EXERCISE:
Retype the data below without changes, starting at the very beginning and ending with the line that contains "coordinates (1067, 645).".

DATASET:
++++++++++++++++++++

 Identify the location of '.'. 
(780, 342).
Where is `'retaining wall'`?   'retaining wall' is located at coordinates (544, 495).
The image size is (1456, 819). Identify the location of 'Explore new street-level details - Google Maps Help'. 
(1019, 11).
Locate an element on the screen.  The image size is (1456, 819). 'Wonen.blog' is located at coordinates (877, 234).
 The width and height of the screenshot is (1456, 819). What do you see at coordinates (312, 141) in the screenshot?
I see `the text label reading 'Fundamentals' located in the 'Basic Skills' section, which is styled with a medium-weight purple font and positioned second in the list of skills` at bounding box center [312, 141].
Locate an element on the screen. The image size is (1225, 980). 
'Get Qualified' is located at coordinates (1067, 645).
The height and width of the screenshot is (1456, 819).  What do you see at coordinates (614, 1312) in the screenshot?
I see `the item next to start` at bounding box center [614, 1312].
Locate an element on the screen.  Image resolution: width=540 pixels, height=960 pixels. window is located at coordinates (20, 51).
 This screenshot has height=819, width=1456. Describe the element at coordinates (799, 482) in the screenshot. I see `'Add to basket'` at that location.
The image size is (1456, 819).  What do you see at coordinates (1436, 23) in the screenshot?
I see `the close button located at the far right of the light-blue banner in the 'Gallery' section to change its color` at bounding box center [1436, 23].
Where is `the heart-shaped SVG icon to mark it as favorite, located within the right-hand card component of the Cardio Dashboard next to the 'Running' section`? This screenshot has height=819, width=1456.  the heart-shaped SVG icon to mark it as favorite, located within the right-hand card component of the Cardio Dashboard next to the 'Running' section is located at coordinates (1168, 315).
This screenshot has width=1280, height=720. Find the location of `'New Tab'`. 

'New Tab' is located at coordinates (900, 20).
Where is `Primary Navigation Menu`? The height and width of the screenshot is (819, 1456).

++++++++++++++++++++

WRITTEN RESPONSE:
 Identify the location of '.'. 
(780, 342).
Where is `'retaining wall'`?   'retaining wall' is located at coordinates (544, 495).
The image size is (1456, 819). Identify the location of 'Explore new street-level details - Google Maps Help'. 
(1019, 11).
Locate an element on the screen.  The image size is (1456, 819). 'Wonen.blog' is located at coordinates (877, 234).
 The width and height of the screenshot is (1456, 819). What do you see at coordinates (312, 141) in the screenshot?
I see `the text label reading 'Fundamentals' located in the 'Basic Skills' section, which is styled with a medium-weight purple font and positioned second in the list of skills` at bounding box center [312, 141].
Locate an element on the screen. The image size is (1225, 980). 
'Get Qualified' is located at coordinates (1067, 645).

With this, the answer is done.